The Carrington Event of 1859: What a Full-Scale Solar Storm Looks Like
On September 1–2, 1859, British astronomer Richard Carrington observed and recorded a massive solar flare. Within hours, the resulting CME reached Earth — the fastest transit time on record. The resulting geomagnetic storm was the most powerful in recorded history. Telegraph systems across Europe and North America sparked and gave operators electrical shocks. Some telegraph operators reported that their systems continued functioning even after being disconnected from their batteries, powered entirely by the induced currents from the storm.
Had the Carrington Event occurred today, with modern electrical infrastructure in place, scientists estimate it would destroy large transformers across entire continents. A 2013 study published in Space Weather estimated that a Carrington-level event could affect 20 to 40 million Americans, with blackouts lasting 1 to 2 years and economic losses exceeding $2 trillion.
A 2012 near-miss — a CME that passed through Earth’s orbital path just nine days after Earth had passed that point — was estimated to be Carrington-level in intensity. It missed Earth. Had it been nine days earlier, scientists believe it would have caused the largest power outage in human history.

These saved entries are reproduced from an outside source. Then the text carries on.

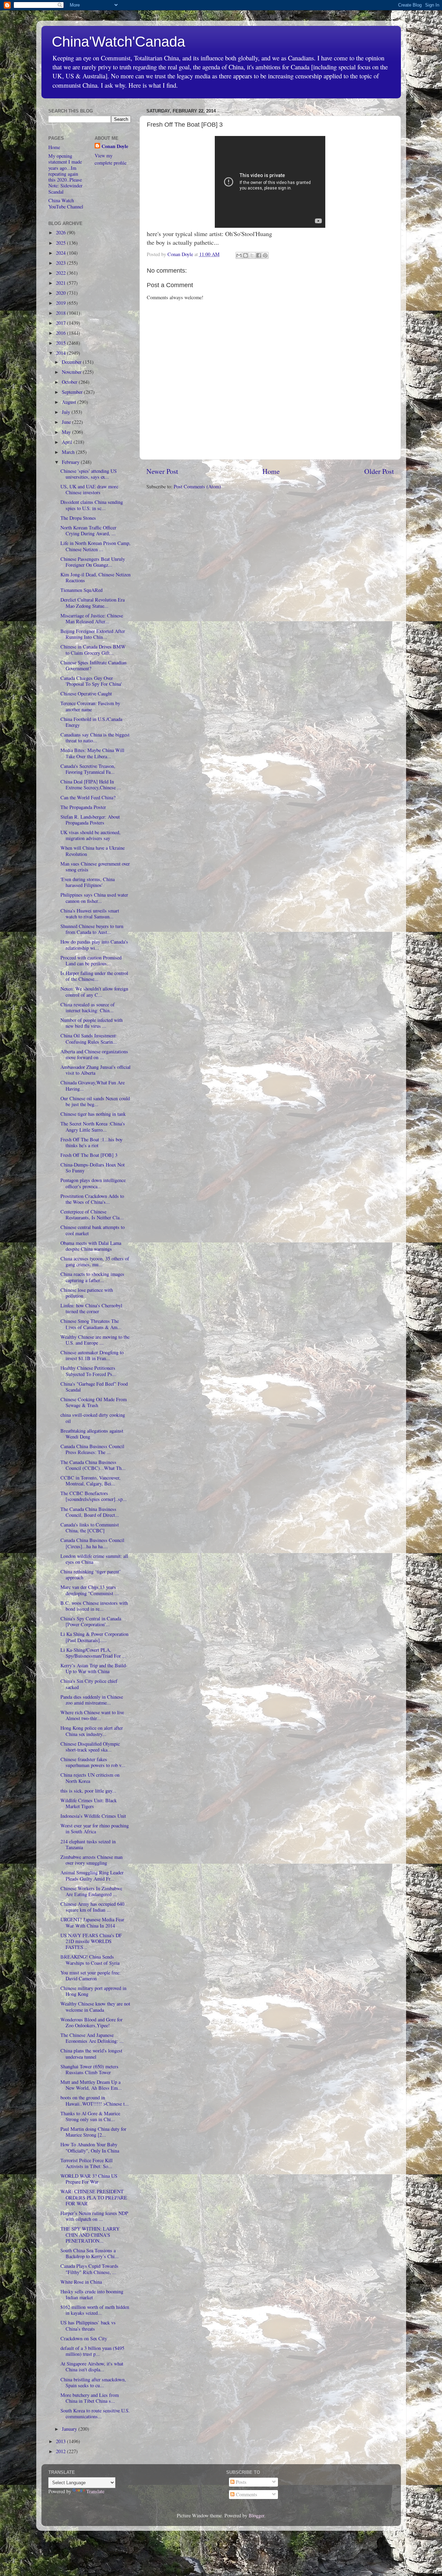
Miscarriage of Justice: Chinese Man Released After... (91, 618)
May (67, 432)
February (71, 462)
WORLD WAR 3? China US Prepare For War (88, 2179)
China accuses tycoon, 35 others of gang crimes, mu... (94, 1261)
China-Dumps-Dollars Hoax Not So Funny (92, 1167)
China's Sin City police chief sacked (88, 1684)
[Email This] (239, 255)
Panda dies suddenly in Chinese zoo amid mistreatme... (91, 1700)
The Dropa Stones (78, 518)
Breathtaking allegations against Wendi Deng (91, 1433)
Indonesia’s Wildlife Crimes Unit (93, 1816)
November (72, 372)
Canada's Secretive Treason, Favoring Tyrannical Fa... (87, 769)
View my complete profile (110, 159)
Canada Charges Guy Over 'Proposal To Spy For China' (91, 681)
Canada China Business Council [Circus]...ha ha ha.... (92, 1543)
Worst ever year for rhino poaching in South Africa (94, 1828)
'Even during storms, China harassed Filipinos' (87, 882)
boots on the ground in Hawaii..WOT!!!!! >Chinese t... (94, 2100)
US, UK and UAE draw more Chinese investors (89, 489)
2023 (61, 263)
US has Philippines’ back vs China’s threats (88, 2325)
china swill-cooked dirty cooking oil (92, 1418)
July (66, 412)
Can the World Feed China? (87, 797)
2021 (61, 283)
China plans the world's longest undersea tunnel (91, 2053)
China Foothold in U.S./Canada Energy (91, 722)
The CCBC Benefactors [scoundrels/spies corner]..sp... (93, 1496)
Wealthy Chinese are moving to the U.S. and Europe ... (94, 1340)
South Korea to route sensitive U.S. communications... (95, 2413)
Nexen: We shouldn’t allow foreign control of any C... (94, 991)
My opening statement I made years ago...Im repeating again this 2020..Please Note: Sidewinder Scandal (65, 174)
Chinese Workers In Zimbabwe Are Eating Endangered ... (91, 1891)
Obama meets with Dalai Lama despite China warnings (90, 1246)
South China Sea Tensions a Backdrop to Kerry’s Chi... (89, 2253)
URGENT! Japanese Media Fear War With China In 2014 (92, 1922)
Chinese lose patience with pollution (86, 1293)
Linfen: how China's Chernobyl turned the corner (91, 1308)
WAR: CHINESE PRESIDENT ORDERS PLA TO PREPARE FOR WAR (93, 2197)
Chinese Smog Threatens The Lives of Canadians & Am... (91, 1324)
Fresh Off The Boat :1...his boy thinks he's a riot (91, 1142)
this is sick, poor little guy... (88, 1790)
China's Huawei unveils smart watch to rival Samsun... (89, 913)
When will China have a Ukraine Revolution (92, 851)
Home (271, 471)
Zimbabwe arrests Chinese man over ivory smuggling (91, 1860)
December (72, 362)
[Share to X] (252, 255)
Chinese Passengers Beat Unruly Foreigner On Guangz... (92, 562)
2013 (61, 2441)
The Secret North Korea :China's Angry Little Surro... (92, 1126)
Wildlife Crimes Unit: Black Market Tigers (88, 1803)
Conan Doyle (115, 146)
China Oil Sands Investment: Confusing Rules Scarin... (88, 1038)
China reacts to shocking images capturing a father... (92, 1277)
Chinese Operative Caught (86, 693)
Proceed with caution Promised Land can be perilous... (91, 960)
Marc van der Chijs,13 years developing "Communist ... (89, 1590)
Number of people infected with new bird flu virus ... (91, 1023)
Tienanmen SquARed (81, 590)
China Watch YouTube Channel (65, 203)
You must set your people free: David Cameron (90, 1975)
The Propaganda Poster (83, 807)
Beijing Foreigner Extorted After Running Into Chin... (92, 634)
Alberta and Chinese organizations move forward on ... (94, 1054)
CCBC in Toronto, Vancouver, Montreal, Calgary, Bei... (90, 1480)
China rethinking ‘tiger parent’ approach (90, 1574)
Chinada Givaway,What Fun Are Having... (92, 1085)
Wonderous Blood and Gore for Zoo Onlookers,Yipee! (91, 2022)
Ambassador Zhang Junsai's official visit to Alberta (95, 1070)
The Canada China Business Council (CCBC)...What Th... (93, 1465)
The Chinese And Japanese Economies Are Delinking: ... (92, 2038)
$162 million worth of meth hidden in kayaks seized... (94, 2310)
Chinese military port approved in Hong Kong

How a Solar Storm Destroys Transformers
Geomagnetic storms affect the electrical grid through a phenomenon called geomagnetically induced currents (GICs). When a CME distorts Earth’s magnetic field, it causes the field to change rapidly. Faraday’s law of electromagnetic induction means that any conducting loop in a changing magnetic field will have a current induced in it. Long transmission lines act as large conducting loops, and the induced GICs can reach hundreds of amps — far above normal operating levels.
Power transformers are designed to handle alternating current at precisely 60 Hz. GICs are near-DC currents that do not match the transformer’s operating parameters. They cause transformers to saturate — a condition where the core iron cannot handle the magnetic flux and begins heating rapidly. The thermal stress can melt transformer windings in minutes, causing permanent physical damage that cannot be remedied by resetting a protective relay. The transformer must be replaced.
The longer the transmission line, the larger the induced GIC. High-voltage, long-distance transmission lines — exactly the infrastructure that carries power across regions and interconnects the grid — are the most vulnerable. The interconnected nature of the grid, which normally allows power to be rerouted around failures, becomes a liability during a geomagnetic storm: the same storm affects all transmission lines simultaneously.
The 50–70 Math: A Solar Event Does Not Give Warning in Time to Prepare
NOAA’s Space Weather Prediction Center can provide approximately 15 to 60 minutes of warning for a CME arrival after it is detected by the Deep Space Climate Observatory satellite. This is not enough time to install a generator. It is barely enough time to charge a battery station if you happen to be near an outlet when the alert arrives.
The solar weather threat, like the aging transformer threat, demands continuous readiness rather than event-triggered preparation. A whole-home standby generator powered by propane stored on your property operates completely independently of the utility grid. A geomagnetic storm that destroys transformers across a region does not affect your generator’s propane tank. Your generator keeps running as long as fuel is available.
This is the clearest expression of the 50-to-70 math: at 55, you have time, resources, and mobility to install a generator and establish a propane supply. At 75, when the next Quebec-level event arrives in 90 seconds without warning, you are either powered or you are not. That decision was made at 55, or it was not made.